The PRRI survey, like the others, also suggests that legalization opponents are winning over conservative Republicans who have traditionally been skeptical of the merits of legalization. Nearly half of likely Trump voters – 48 percent – say that they support making the use of marijuana legal. Seventeen percent of Trump supporters feel that way strongly. As recently as last year, fewer than 40 percent of Republicans told the Pew Research Center they supported marijuana legalization.
Five states are weighing whether to embark on marijuana legalization themselves. As I wrote last week, strong support for legalization nationally doesn’t necessarily translate to easy victories for specific marijuana proposals on the ballot.
For instance, PRRI and the other pollsters typically ask respondents whether they think the “use” of marijuana should be made legal. A person may support the idea of smoking pot in the privacy of one’s home without police interference, but may nonetheless balk at proposals that would create a commercial marijuana industry selling retail marijuana products, as this year’s state ballot initiatives do.

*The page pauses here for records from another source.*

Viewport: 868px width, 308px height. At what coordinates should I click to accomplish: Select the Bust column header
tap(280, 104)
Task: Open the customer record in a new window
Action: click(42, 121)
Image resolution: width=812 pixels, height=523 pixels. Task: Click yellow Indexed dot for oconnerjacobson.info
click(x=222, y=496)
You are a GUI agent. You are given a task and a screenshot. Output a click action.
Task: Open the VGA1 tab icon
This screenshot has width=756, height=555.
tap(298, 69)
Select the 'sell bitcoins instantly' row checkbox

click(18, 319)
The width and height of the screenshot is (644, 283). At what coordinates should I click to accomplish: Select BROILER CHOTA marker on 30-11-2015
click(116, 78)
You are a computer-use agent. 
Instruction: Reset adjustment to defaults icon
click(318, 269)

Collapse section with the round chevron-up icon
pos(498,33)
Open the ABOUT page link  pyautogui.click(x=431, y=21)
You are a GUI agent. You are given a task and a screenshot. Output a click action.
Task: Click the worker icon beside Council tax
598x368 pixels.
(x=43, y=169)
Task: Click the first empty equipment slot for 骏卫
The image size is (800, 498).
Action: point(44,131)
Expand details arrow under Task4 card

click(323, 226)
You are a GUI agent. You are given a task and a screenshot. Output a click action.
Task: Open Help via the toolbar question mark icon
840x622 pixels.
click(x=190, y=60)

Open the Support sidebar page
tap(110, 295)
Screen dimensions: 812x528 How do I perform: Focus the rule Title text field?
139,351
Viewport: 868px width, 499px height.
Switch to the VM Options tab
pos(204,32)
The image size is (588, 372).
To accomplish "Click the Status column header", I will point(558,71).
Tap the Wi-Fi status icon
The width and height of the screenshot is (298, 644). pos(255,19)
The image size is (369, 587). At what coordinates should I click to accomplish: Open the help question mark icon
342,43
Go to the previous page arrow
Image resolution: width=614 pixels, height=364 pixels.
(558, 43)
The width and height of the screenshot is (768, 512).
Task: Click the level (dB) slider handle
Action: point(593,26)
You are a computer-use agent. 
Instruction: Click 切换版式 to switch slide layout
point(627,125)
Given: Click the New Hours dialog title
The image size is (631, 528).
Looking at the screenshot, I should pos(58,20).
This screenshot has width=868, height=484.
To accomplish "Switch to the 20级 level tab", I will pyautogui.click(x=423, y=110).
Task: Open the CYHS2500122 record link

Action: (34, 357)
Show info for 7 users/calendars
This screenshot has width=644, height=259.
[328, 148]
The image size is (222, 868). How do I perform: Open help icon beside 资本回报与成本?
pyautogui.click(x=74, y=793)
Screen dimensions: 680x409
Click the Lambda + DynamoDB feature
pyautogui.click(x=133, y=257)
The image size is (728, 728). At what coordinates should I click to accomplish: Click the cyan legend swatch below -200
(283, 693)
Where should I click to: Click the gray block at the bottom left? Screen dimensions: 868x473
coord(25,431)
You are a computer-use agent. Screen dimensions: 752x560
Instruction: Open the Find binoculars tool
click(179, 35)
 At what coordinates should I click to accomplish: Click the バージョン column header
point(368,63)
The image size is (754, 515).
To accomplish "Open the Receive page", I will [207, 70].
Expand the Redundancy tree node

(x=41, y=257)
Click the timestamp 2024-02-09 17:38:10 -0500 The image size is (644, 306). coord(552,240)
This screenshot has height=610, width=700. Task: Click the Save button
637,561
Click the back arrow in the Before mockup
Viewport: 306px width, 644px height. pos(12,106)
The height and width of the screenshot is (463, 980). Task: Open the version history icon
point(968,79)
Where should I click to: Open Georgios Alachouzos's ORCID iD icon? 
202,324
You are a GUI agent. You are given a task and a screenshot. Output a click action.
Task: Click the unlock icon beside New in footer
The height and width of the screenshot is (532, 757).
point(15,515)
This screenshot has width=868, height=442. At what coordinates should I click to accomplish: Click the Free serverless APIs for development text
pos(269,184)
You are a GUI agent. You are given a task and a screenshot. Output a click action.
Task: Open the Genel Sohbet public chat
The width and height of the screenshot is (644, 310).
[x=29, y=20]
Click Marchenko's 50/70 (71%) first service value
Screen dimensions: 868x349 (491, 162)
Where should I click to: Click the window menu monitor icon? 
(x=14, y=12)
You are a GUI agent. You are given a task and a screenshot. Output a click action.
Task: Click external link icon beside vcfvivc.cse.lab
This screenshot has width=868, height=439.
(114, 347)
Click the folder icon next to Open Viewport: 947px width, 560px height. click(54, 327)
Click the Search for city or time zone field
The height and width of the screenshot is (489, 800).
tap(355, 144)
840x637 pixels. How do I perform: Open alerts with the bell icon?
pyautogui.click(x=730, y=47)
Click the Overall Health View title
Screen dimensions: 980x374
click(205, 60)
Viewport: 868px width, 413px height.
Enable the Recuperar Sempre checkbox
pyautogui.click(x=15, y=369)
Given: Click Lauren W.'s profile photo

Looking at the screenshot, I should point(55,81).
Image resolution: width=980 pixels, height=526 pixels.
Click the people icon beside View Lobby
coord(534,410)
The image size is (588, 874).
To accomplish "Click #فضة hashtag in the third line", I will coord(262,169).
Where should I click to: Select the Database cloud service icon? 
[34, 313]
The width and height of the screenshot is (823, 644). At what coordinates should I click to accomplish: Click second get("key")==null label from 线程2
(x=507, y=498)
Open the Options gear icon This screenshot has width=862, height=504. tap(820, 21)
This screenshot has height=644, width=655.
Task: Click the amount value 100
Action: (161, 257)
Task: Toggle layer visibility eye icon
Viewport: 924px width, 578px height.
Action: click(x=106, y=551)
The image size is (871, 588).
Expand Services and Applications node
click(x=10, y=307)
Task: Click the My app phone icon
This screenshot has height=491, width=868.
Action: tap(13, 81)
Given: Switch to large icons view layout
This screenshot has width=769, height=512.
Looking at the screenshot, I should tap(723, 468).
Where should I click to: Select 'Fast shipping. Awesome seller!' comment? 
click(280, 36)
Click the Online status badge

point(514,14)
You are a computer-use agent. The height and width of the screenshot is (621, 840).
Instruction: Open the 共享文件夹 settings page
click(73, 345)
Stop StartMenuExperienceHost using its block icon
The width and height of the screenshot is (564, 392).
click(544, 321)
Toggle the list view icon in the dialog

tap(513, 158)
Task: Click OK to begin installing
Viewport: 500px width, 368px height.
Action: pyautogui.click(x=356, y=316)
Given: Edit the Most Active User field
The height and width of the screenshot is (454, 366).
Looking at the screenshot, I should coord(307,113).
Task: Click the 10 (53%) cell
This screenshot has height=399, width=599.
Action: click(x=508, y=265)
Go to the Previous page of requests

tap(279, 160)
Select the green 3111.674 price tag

Still, with three national surveys this year showing 60 percent or greater support for legalization, it seems that public attitudes have reached some sort of tipping point. From a governing standpoint, it may become increasingly difficult for policymakers to maintain a strict prohibition that nearly two-thirds of citizens oppose.
One problem is that a widely opposed prohibition – 33 million American adults currently use marijuana, according to Gallup’s estimate – makes scofflaws out of millions of otherwise lawful citizens.
“The fruitless efforts at enforcement are creating public disregard not only for this law but for all laws,” complained Commissioner of Prohibition Henry Anderson in the 1930s. “The courts are cluttered with prohibition cases to an extent which seriously affects the entire administration of justice.”
Anderson’s comments were about alcohol prohibition, but they could just as easily apply to marijuana prohibition today.